When couples think about starting a family, they may make decisions around a host of concerns. Finances, careers, childcare all spring readily to mind as things that could crop up in discussions about when it might be best to have a child. Not many people will stop and think about how and when having a child might affect their health later on in life – but maybe they should.
Research to date has shown that combining paid work with family responsibilities is usually linked with better health outcomes, although existing research has a number of shortcomings: men are often excluded, health measures have tended to be self-reported rather than objective, few studies take account of the role health plays in whether or not people work, get married and have children in the first place, and, crucially, few studies look across the lifecourse at the timings of entry into parenthood.
Combining work and family life
Using the National Child Development Study, which is following the lives of 17 thousand people born in 1958, our research has looked at how they combined their work and family lives between the ages of 16 and 42 and what that meant for their health in their mid 40s.
The thinking behind the research was that those people with more stressful work-family lives (often characterised by having children very young, being unemployed, and not marrying or forming a long-term partnership) would go on to have physical signs or indicators of poor health such as high cholesterol and blood pressure, being overweight etc.

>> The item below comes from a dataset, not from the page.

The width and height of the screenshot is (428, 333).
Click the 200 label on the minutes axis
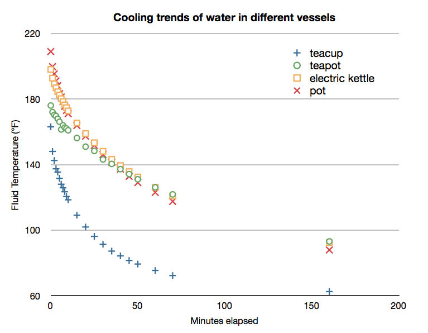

All the men and women in the study were ascribed one of 12 lifecourse types e.g. ‘Work, Later family’, ‘Later family, Work break’, ‘Teen parent’.

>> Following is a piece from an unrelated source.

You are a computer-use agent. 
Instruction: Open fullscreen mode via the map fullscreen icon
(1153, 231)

Almost all men were in a group characterised by long-term full-time employment, with most (34%) entering family life later (the ‘Work, Later family’ group), with nearly as many entering family life earlier (the ‘Work, Earlier family’ group at 32%). Conversely fewer than half of women (47%) were in a group characterised by long-term full-time employment. The ‘Part-time work, Earlier Family’ was the most common group (18%) for women.
Similar proportions of men and women were in the ‘Work, Cohabitation, Later Parent’ group (7% and 5%, respectively), the ‘Work, Marriage, Non-Parent’ group (8% of men, 9% of women) and the ‘Work, No Family’ group (13% of men, 10% of women). Only 4% of women were in the ‘No Paid Work, Earlier Family’ group, and few men or women were in groups characterised by marital dissolution, teen parenthood or weak ties to work or family.

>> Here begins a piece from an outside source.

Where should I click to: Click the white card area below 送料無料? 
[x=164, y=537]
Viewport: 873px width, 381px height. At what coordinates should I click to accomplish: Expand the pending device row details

Early parenthood – poorer health
As we expected, those men and women who were in full-time long-term employment, were married and had children later on enjoyed better health. Early parenthood, especially teen parenthood was clearly linked to poorer health, regardless of whether they were in paid work or in a stable long-term marriage.
For example, the waist circumference of teen parents was four inches larger, on average, than those who were in full-time long-term employment, were married and had children later (fat accumulated around the waistline is known to be particularly risky for health). Groups who entered parenthood earlier had 10-18% more fat circulating in the blood and 2-8% less of the ‘good’ HDL cholesterol than those who were in full-time long-term employment, were married and had children later.
Teen parents tended to be less well educated, which accounted for some of the link. However, even those who had stable employment and marriages, but had children early, had poorer health.
It seems that for both men and women, having children early is linked with poor health later on, possibly as a result of chronic stress from parenting in straitened circumstances with fewer financial and emotional resources.
Less human and social capital
Authors of other studies showing links between early parenthood and health problems such as depression, heart disease and long term illnesses, speculate that younger parents have accumulated less human and social capital to cope with the stresses of parenting. It is also possible that those who are older when they become parents have had time to establish healthier behaviours such as exercise and healthy eating prior to starting their families, making it easier to maintain those behaviours through the busy parenting years.
There is need for further evidence on how timing of parenthood influences health and we are currently replicating this study with participants from the 1970 birth cohort.
In the meantime, perhaps those family planning discussions around finances, careers and childcare should incorporate an extra question? If we have a child now rather than later, how might it affect our health later on? It’s a question that will be of interest not just to prospective parents, but to all those concerned with improving the long term health and well-being of our society.
Work-family life courses and metabolic markers in mid-life: evidence from the British National Child Development Study is research by Anne McMunn, Rebecca E Lacey, Meena Kumari, Diana Worts, Peggy McDonough and Amanda Sacker.